**RECORDS FOR PROCESSING:**

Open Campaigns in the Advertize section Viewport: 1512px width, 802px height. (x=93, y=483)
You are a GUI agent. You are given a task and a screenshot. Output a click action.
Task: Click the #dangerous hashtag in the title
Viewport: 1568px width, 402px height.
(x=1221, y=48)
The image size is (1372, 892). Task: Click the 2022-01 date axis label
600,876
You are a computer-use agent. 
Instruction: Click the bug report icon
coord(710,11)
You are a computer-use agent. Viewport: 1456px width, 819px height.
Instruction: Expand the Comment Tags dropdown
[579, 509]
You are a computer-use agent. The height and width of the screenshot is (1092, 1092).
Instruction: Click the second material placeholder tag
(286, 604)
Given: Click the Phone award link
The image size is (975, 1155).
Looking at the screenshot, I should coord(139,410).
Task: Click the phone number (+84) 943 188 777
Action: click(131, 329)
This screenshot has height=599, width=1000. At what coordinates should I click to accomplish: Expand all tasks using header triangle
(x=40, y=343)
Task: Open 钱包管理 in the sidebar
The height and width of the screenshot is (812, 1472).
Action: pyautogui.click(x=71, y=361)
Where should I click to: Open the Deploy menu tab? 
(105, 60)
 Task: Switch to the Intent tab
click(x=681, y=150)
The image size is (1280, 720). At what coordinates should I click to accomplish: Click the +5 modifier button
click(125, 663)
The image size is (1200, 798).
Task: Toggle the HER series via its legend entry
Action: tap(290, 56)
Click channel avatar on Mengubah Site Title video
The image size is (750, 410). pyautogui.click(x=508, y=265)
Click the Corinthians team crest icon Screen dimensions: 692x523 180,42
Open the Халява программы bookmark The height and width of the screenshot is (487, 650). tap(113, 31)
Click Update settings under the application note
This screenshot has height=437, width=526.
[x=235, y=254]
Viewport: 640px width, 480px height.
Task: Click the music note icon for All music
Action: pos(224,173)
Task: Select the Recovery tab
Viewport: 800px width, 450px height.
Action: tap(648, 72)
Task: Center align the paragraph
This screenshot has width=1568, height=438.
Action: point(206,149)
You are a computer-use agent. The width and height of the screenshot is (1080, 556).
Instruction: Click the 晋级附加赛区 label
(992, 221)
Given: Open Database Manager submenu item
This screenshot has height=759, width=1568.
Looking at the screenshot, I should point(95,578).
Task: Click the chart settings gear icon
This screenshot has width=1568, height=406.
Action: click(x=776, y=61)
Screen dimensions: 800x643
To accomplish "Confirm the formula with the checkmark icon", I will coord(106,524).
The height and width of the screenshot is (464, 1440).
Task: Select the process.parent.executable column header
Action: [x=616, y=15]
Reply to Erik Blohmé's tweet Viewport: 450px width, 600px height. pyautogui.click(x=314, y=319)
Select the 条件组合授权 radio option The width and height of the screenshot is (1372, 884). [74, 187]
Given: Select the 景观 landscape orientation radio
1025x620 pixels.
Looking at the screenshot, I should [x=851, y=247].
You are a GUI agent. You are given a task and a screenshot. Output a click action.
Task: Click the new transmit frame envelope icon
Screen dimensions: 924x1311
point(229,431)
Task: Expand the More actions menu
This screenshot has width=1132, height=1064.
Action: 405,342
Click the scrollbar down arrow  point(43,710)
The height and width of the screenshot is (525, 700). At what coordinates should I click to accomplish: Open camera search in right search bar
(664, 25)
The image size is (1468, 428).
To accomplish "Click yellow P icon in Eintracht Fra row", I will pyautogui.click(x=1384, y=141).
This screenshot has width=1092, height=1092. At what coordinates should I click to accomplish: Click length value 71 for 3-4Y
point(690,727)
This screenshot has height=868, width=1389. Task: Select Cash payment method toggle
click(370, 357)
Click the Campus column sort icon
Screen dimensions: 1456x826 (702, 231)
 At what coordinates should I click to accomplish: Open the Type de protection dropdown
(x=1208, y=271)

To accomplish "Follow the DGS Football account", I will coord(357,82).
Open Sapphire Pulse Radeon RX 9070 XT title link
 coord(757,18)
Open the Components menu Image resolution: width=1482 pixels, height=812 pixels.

**GIVEN INSTRUCTION:** Rewrite all the entries above with every occurrence of "Instruction" changed to "Command", leaving everything else the same.

**RESULT FOR THIS TASK:**
Open Campaigns in the Advertize section Viewport: 1512px width, 802px height. (x=93, y=483)
You are a GUI agent. You are given a task and a screenshot. Output a click action.
Task: Click the #dangerous hashtag in the title
Viewport: 1568px width, 402px height.
(x=1221, y=48)
The image size is (1372, 892). Task: Click the 2022-01 date axis label
600,876
You are a computer-use agent. 
Command: Click the bug report icon
coord(710,11)
You are a computer-use agent. Viewport: 1456px width, 819px height.
Command: Expand the Comment Tags dropdown
[579, 509]
You are a computer-use agent. The height and width of the screenshot is (1092, 1092).
Command: Click the second material placeholder tag
(286, 604)
Given: Click the Phone award link
The image size is (975, 1155).
Looking at the screenshot, I should coord(139,410).
Task: Click the phone number (+84) 943 188 777
Action: click(131, 329)
This screenshot has height=599, width=1000. At what coordinates should I click to accomplish: Expand all tasks using header triangle
(x=40, y=343)
Task: Open 钱包管理 in the sidebar
The height and width of the screenshot is (812, 1472).
Action: pyautogui.click(x=71, y=361)
Where should I click to: Open the Deploy menu tab? 
(105, 60)
 Task: Switch to the Intent tab
click(x=681, y=150)
The image size is (1280, 720). At what coordinates should I click to accomplish: Click the +5 modifier button
click(125, 663)
The image size is (1200, 798).
Task: Toggle the HER series via its legend entry
Action: tap(290, 56)
Click channel avatar on Mengubah Site Title video
The image size is (750, 410). pyautogui.click(x=508, y=265)
Click the Corinthians team crest icon Screen dimensions: 692x523 180,42
Open the Халява программы bookmark The height and width of the screenshot is (487, 650). tap(113, 31)
Click Update settings under the application note
This screenshot has height=437, width=526.
[x=235, y=254]
Viewport: 640px width, 480px height.
Task: Click the music note icon for All music
Action: pos(224,173)
Task: Select the Recovery tab
Viewport: 800px width, 450px height.
Action: tap(648, 72)
Task: Center align the paragraph
This screenshot has width=1568, height=438.
Action: point(206,149)
You are a computer-use agent. The width and height of the screenshot is (1080, 556).
Command: Click the 晋级附加赛区 label
(992, 221)
Given: Open Database Manager submenu item
This screenshot has height=759, width=1568.
Looking at the screenshot, I should point(95,578).
Task: Click the chart settings gear icon
This screenshot has width=1568, height=406.
Action: click(x=776, y=61)
Screen dimensions: 800x643
To accomplish "Confirm the formula with the checkmark icon", I will coord(106,524).
The height and width of the screenshot is (464, 1440).
Task: Select the process.parent.executable column header
Action: [x=616, y=15]
Reply to Erik Blohmé's tweet Viewport: 450px width, 600px height. pyautogui.click(x=314, y=319)
Select the 条件组合授权 radio option The width and height of the screenshot is (1372, 884). [74, 187]
Given: Select the 景观 landscape orientation radio
1025x620 pixels.
Looking at the screenshot, I should [x=851, y=247].
You are a GUI agent. You are given a task and a screenshot. Output a click action.
Task: Click the new transmit frame envelope icon
Screen dimensions: 924x1311
point(229,431)
Task: Expand the More actions menu
This screenshot has width=1132, height=1064.
Action: 405,342
Click the scrollbar down arrow  point(43,710)
The height and width of the screenshot is (525, 700). At what coordinates should I click to accomplish: Open camera search in right search bar
(664, 25)
The image size is (1468, 428).
To accomplish "Click yellow P icon in Eintracht Fra row", I will pyautogui.click(x=1384, y=141).
This screenshot has width=1092, height=1092. At what coordinates should I click to accomplish: Click length value 71 for 3-4Y
point(690,727)
This screenshot has height=868, width=1389. Task: Select Cash payment method toggle
click(370, 357)
Click the Campus column sort icon
Screen dimensions: 1456x826 (702, 231)
 At what coordinates should I click to accomplish: Open the Type de protection dropdown
(x=1208, y=271)

To accomplish "Follow the DGS Football account", I will coord(357,82).
Open Sapphire Pulse Radeon RX 9070 XT title link
 coord(757,18)
Open the Components menu Image resolution: width=1482 pixels, height=812 pixels.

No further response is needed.